Alfred Woodroffe

Personal information
- Full name: Alfred Woodroffe
- Born: 1 September 1918 West Bromwich, Staffordshire, England
- Died: 23 July 1964 (aged 45) Sutton Coldfield, Warwickshire, England
- Batting: Left-handed

Domestic team information
- 1947–1948: Warwickshire

Career statistics
| Competition | First-class |
| Matches | 4 |
| Runs scored | 77 |
| Batting average | 11.00 |
| 100s/50s | –/– |
| Top score | 41 |
| Balls bowled | – |
| Wickets | – |
| Bowling average | – |
| 5 wickets in innings | – |
| 10 wickets in match | – |
| Best bowling | – |
| Catches/stumpings | 3/– |
- Source: Cricinfo, 11 October 2015

= Alfred Woodroffe =

English cricketer

Alfred Woodroffe (1 September 1918 - 23 July 1964) was an English cricketer active in first-class cricket from 1947-1948. He played as a left-handed batsman.
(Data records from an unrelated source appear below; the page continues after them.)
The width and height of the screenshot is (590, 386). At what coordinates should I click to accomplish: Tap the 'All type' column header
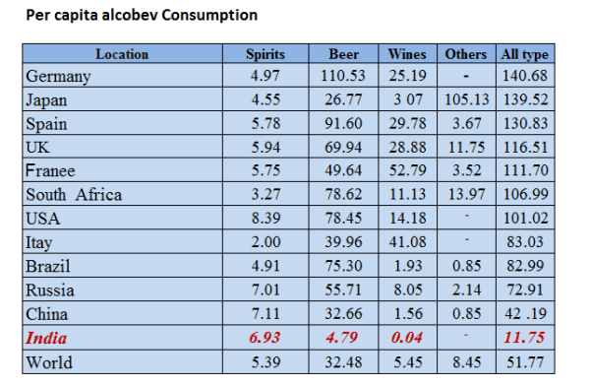click(x=525, y=54)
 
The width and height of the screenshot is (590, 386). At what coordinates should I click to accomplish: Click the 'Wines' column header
click(x=407, y=54)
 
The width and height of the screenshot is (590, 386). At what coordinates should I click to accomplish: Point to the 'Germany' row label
click(x=59, y=76)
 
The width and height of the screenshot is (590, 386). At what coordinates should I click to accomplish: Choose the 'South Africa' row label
click(x=75, y=195)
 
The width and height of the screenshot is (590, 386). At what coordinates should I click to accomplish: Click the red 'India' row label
click(x=47, y=338)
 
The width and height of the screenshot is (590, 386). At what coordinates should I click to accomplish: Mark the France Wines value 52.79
click(x=407, y=170)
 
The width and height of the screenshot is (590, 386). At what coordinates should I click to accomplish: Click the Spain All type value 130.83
click(x=525, y=123)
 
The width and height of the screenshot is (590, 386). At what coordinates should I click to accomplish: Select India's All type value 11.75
click(x=525, y=338)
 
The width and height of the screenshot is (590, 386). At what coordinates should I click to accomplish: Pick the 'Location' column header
click(x=122, y=54)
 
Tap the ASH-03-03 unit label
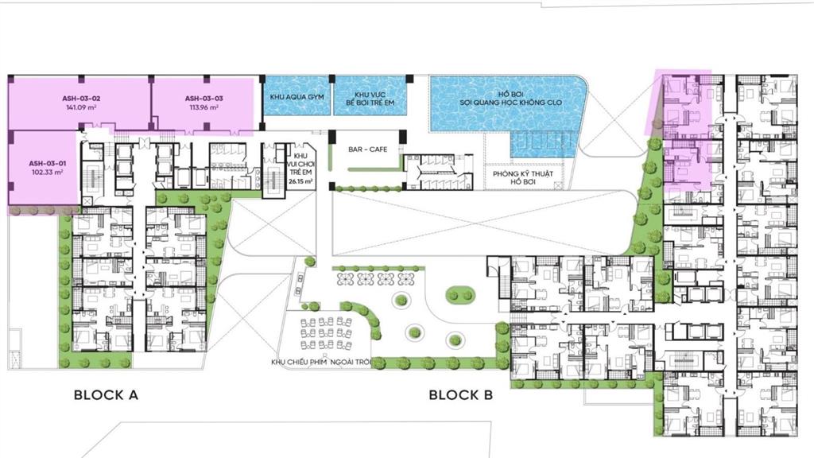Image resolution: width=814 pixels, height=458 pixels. click(204, 99)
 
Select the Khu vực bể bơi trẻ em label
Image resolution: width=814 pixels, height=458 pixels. click(370, 99)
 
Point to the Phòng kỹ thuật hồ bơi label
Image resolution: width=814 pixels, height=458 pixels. click(523, 178)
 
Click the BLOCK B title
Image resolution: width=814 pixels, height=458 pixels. click(465, 394)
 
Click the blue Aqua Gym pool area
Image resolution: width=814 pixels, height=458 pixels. click(297, 111)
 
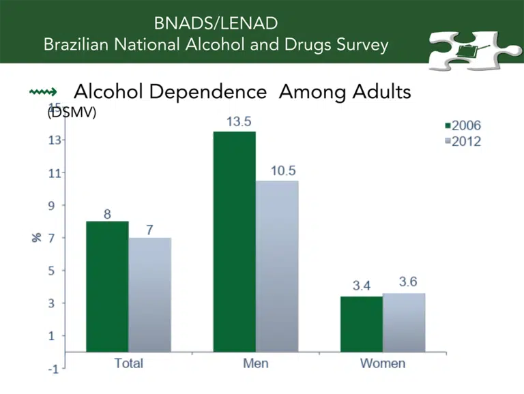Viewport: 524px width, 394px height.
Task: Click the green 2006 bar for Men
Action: [235, 241]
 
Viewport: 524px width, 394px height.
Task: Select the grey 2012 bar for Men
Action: [277, 266]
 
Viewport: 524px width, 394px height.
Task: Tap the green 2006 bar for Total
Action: [107, 286]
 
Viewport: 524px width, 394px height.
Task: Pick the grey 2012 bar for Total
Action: [149, 295]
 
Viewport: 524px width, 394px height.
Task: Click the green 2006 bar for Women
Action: [362, 324]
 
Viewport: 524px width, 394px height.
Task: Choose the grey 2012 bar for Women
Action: [404, 322]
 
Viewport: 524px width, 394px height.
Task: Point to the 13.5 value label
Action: [239, 121]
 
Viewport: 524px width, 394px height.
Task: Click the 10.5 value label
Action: [283, 170]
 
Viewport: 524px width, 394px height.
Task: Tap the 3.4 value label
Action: [362, 286]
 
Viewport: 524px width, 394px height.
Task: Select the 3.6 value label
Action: [408, 282]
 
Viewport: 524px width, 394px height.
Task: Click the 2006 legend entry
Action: [463, 125]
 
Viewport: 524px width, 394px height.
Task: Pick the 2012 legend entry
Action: [463, 141]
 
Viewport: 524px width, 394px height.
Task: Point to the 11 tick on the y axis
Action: [55, 173]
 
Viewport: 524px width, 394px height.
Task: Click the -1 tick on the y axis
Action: [53, 369]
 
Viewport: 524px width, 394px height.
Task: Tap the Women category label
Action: [383, 363]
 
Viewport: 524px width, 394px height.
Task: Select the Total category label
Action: [129, 363]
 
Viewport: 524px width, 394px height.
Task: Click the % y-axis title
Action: [37, 237]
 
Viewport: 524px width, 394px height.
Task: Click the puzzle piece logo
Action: [475, 50]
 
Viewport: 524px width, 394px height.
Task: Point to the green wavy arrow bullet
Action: [43, 91]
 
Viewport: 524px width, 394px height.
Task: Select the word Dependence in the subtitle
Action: [208, 91]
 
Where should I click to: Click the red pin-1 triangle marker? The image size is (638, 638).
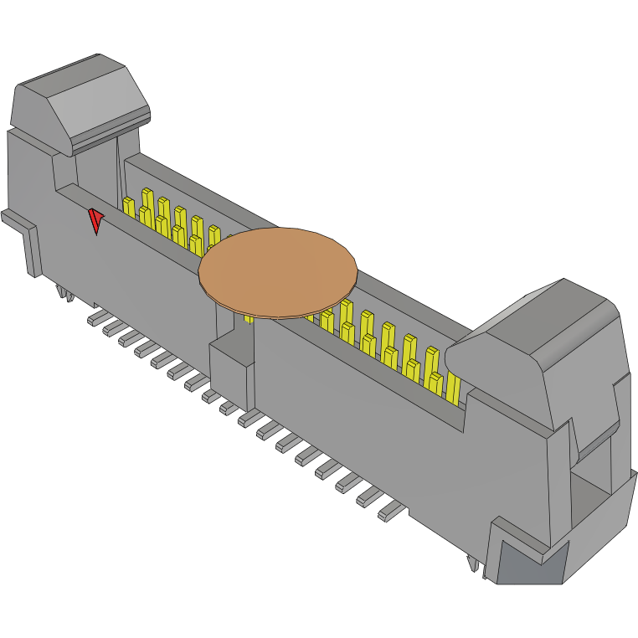pyautogui.click(x=96, y=220)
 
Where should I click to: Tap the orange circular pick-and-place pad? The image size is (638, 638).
pyautogui.click(x=278, y=272)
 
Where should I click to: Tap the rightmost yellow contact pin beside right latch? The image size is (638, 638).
pyautogui.click(x=453, y=387)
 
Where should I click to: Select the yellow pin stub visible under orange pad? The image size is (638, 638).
pyautogui.click(x=249, y=317)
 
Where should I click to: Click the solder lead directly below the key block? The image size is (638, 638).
pyautogui.click(x=228, y=408)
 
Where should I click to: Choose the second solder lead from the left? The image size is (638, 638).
pyautogui.click(x=111, y=327)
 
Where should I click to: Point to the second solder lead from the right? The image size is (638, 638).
pyautogui.click(x=369, y=497)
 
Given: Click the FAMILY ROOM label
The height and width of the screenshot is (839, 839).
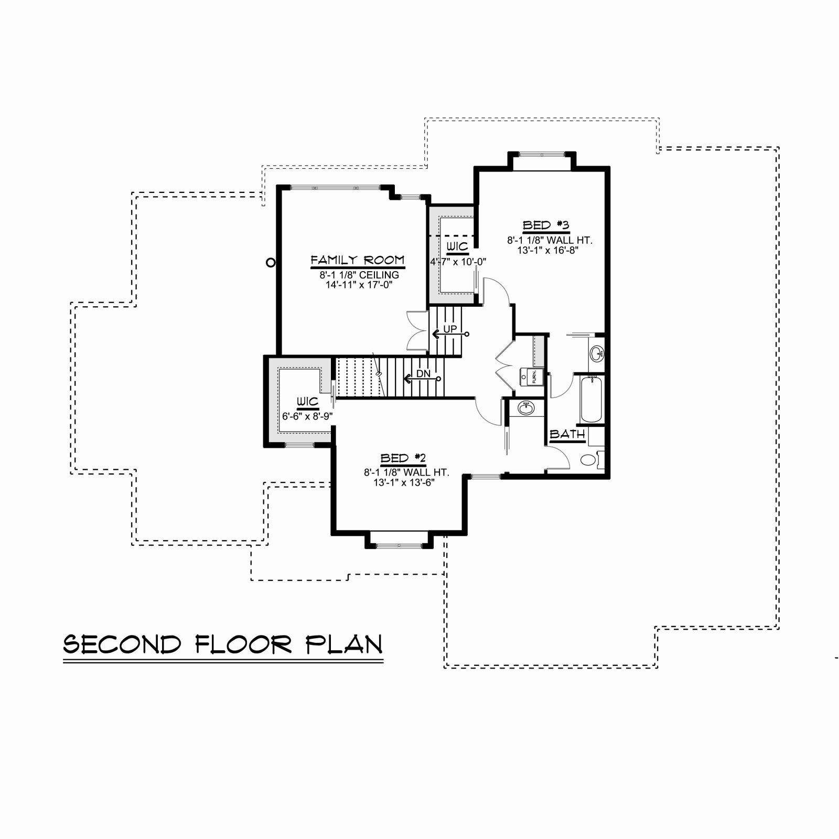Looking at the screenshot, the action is pyautogui.click(x=358, y=260).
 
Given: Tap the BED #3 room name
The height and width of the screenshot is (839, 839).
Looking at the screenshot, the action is pyautogui.click(x=546, y=225).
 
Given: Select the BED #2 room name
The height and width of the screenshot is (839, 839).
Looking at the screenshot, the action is pyautogui.click(x=403, y=458).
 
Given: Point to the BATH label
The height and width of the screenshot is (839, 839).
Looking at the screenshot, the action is pyautogui.click(x=567, y=434).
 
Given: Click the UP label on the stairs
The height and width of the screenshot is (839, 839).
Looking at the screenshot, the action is pyautogui.click(x=450, y=329).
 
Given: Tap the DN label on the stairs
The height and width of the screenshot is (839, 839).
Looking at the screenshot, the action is pyautogui.click(x=423, y=374).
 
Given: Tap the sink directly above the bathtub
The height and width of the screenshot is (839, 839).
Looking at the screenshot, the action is pyautogui.click(x=597, y=353).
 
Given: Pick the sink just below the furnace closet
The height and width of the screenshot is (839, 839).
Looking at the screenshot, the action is pyautogui.click(x=525, y=407).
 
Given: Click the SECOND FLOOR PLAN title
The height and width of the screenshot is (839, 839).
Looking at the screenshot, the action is pyautogui.click(x=223, y=644).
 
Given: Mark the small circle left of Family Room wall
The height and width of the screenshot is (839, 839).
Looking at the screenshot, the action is pyautogui.click(x=271, y=262).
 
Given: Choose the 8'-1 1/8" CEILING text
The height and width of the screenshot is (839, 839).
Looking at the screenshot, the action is pyautogui.click(x=359, y=275).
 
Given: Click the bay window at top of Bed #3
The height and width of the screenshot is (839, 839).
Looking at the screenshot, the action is pyautogui.click(x=542, y=154).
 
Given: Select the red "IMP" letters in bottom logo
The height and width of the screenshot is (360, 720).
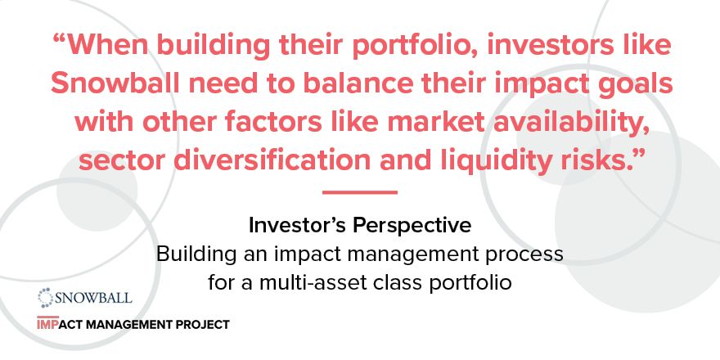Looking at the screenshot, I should click(x=49, y=325).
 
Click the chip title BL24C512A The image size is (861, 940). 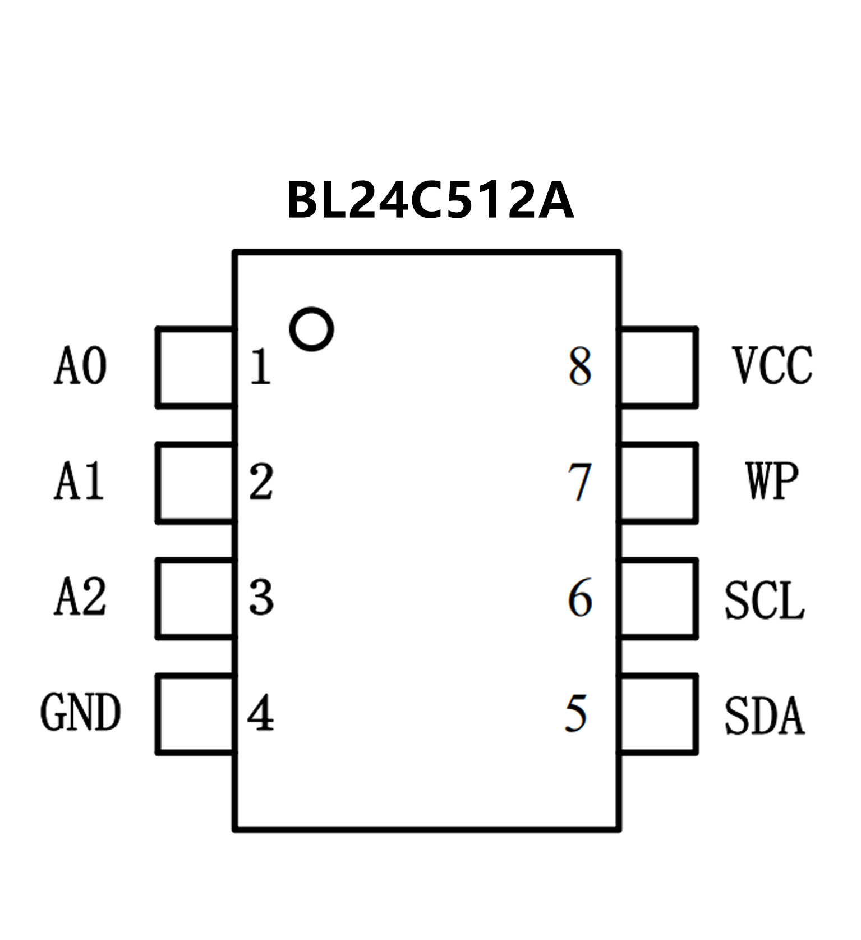[430, 200]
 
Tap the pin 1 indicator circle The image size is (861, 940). [311, 329]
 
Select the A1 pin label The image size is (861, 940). [79, 482]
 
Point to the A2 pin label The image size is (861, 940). [80, 598]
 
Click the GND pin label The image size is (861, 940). [80, 713]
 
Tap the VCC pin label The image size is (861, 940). [772, 366]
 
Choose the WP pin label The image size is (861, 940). [772, 482]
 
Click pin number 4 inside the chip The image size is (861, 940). [261, 713]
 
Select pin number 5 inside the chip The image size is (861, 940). [577, 713]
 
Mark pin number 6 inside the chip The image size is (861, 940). [580, 598]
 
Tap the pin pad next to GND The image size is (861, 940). [195, 714]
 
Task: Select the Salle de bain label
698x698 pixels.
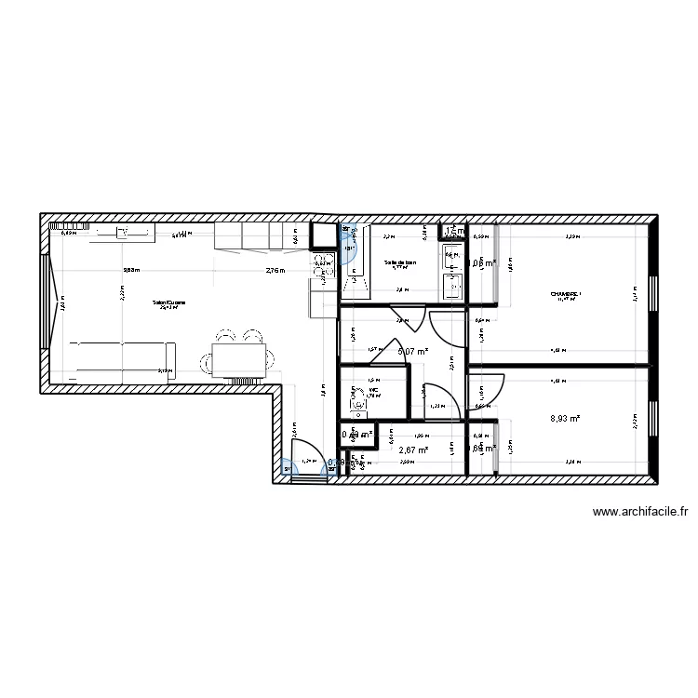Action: [400, 263]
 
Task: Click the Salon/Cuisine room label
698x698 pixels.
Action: [169, 303]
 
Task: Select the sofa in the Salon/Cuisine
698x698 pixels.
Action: [112, 356]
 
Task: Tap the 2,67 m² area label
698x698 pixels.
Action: [412, 450]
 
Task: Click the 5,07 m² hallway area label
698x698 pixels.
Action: [412, 351]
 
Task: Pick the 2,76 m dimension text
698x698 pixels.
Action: [275, 271]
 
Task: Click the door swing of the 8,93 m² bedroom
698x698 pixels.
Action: [482, 385]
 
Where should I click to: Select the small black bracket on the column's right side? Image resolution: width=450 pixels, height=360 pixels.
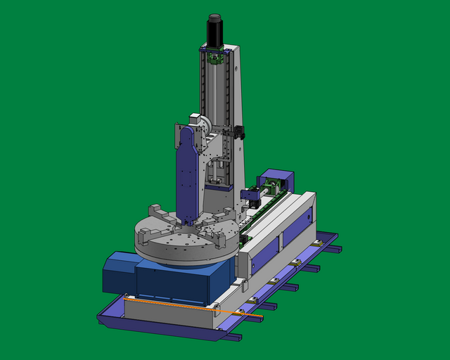pyautogui.click(x=240, y=131)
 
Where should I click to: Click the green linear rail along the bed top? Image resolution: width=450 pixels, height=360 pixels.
pyautogui.click(x=267, y=211)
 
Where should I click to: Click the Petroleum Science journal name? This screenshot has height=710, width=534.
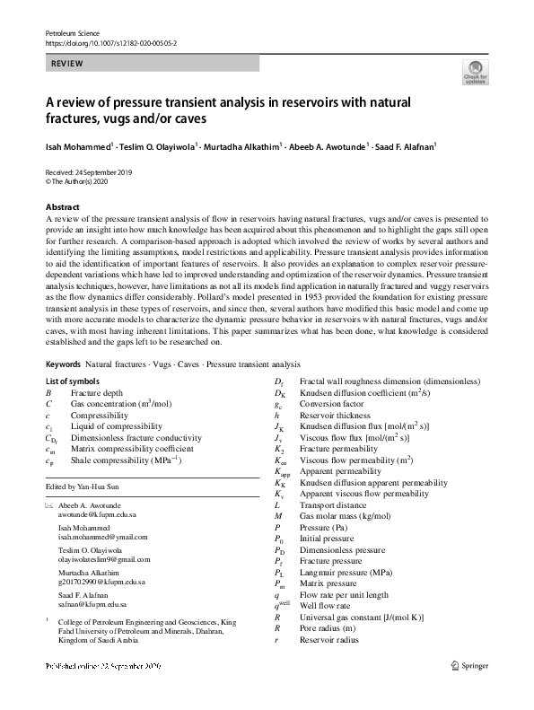(68, 32)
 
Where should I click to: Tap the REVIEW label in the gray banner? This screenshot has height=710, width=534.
(68, 64)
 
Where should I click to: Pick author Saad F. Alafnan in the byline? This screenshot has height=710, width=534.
(379, 144)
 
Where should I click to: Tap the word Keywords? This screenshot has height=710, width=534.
(64, 390)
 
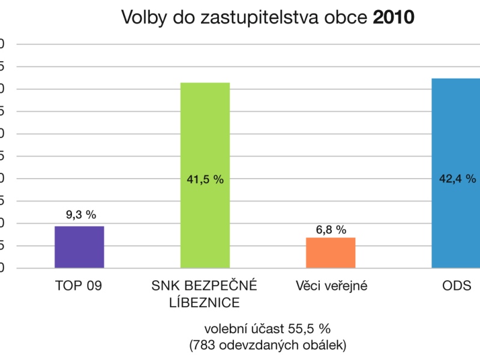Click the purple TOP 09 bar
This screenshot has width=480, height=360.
click(79, 247)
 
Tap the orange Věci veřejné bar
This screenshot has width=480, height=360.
click(331, 253)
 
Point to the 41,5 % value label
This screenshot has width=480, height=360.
click(205, 179)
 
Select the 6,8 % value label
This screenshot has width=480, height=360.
click(331, 229)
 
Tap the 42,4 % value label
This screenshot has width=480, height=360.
click(457, 178)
Woodroffe made his debut in first-class cricket for Warwickshire against Worcestershire in the 1947 County Championship at Dudley. He made a further appearance in 1947 against Gloucestershire, before making his final two first-class appearances in the 1948 County Championship against Gloucestershire and Surrey. As a middle order batsman, Woodroffe scored a total of 77 runs in his four matches, with a high score of 41.

He died at Sutton Coldfield, Warwickshire on 23 July 1964.